Seni yazacak kalemim
Çizecek seni
Çamur balçık bulaşacak sayfaya
Hesaplaşacak belki
Belki yüzleşecek aynada
Belki kıvıracak sözcükleri
İsyan edecek belki de kimbilir
Sonra tükenip gidecek çırpınışlarla
Hâlâ gördüğüm rüyanın etkisindeyim. Aslında pek inanmam ama bu geceki rüyamı, dün yaptırdığım testlerin kötü çıkacağına yorumluyorum. Doktorum, Hacer’e sonuçları üç günden önce alamazsınız demiş.
Rüyamda, baba evindeymişim. Anneciğimin diktiği yarım kollu sarı gömleğim, askılı beyaz şortumla, Kumburgaz’daki yazlığımızın kumsalında, çocuk bedenimle yalnızım.
Serin yaz akşamında nazlı nazlı sallanan teknemiz bana gülümsüyor. Bütün ışıkları açık olan evimizden kardeşlerimin çocuk seslerini duyuyorum.
Yosun kokusu, dalgaların minik kımıltılarıyla burnuma doluyor. Bir türkü tutturuyorum ıslıkla. Heyamola, heyamola, heyamola hey. Taşları, bir önceki atışımdan daha uzağa atmak için ardı ardına denize fırlatıyorum.
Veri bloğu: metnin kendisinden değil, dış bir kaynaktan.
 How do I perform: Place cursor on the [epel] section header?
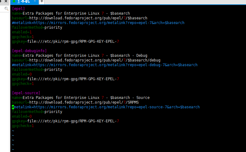(18, 9)
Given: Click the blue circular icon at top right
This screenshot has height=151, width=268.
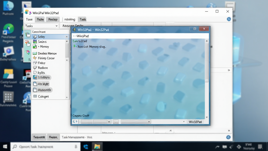Looking at the screenshot, I should (x=229, y=19).
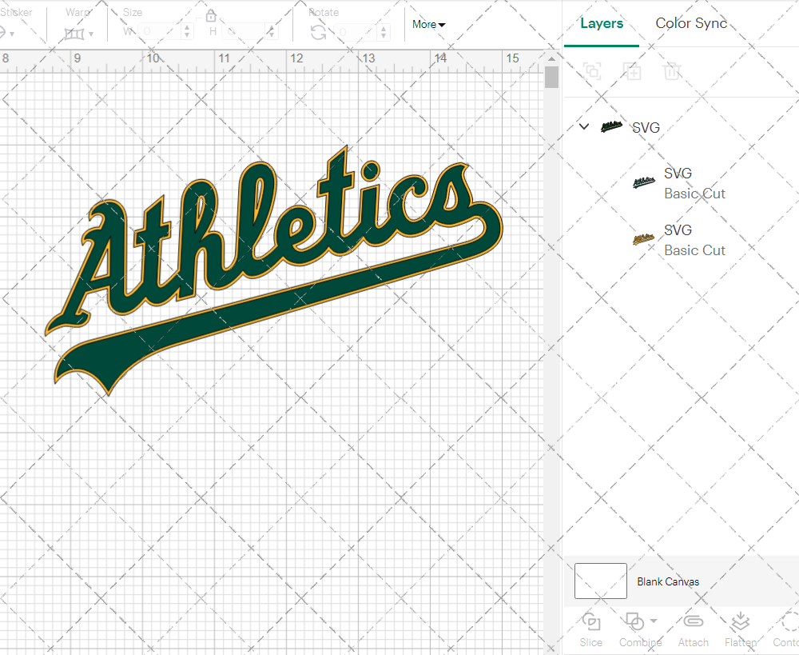Click the Slice tool icon
The height and width of the screenshot is (655, 799).
[591, 622]
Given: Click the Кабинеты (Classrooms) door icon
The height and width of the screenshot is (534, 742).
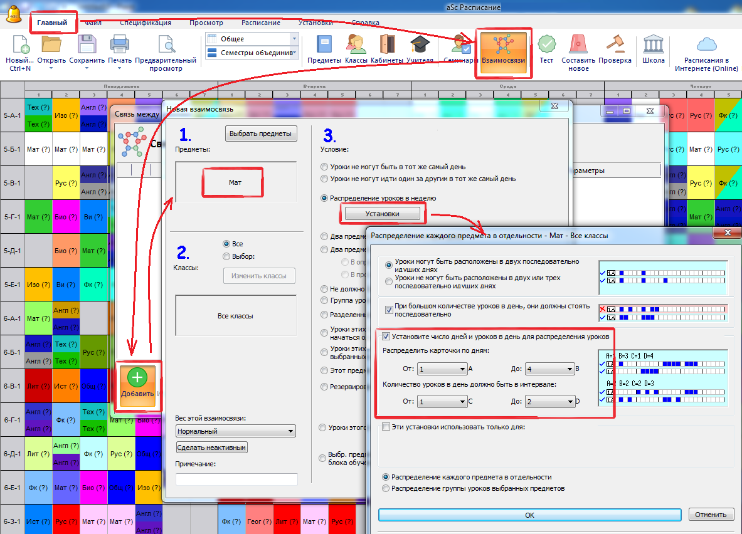Looking at the screenshot, I should [x=387, y=46].
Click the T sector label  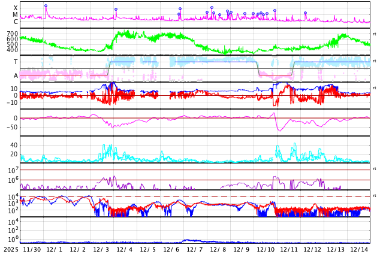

Uzaktan köpek sesi duyunca sahil boyuna uzanıyor gözlerim. Oldum olası köpeklerden korkarım, rüyamda da korkuyorum. Dolunayın kıyıyı gündüze çevirmesi canımı sıkıyor. Havlamalar yaklaşınca kendimi tekneye atıp köpeğin beni görmemiş olması için dualar ediyorum.
Kısa zamanda soluğu teknenin yanında alıyor ve durmadan havlıyor. Tekneye çıkabilir ihtimaliyle elimde kürek bekliyorum. Ağzından akan beyaz köpükleri görünce iyiden iyiye korkuyorum. Gözlerimiz çakışınca tırsıp başımı çeviriyorum. İri dişleriyle teknenin ipine saldırıyor. İncelmiş olan ip, birkaç diş darbesiyle kopunca tekne, yularından boşalmış deli dana gibi açığa yüzüyor. Kıyıdan uzaklaştıkça elim kolum bağlı evimizden yana bakakalıyorum. Ağlamak istiyorum ama bir damla yaş yok, damarlarım kuru. Annemi istiyorum hararetle. Bağırıyorum, sesim yok. Küreklere davranıyorum, ellerim hissiz.
Rüya bu ya! O an çocukluğumda değil de, şimdiki yaşımda oluyorum. Oğullarımı görüyorum uzaktan. Kumsaldan el sallıyorlar. Torunlarım ve gelinlerim de yanlarındalar öylece kös kös bakıyorlar benden yana.
Evimiz gri giyinmiş, sisle kaplı. Işıklar yanmıyor. Küreklerle savaşırken fırtına çıkıyor, şimşekler çakıyor, yer gök inliyor.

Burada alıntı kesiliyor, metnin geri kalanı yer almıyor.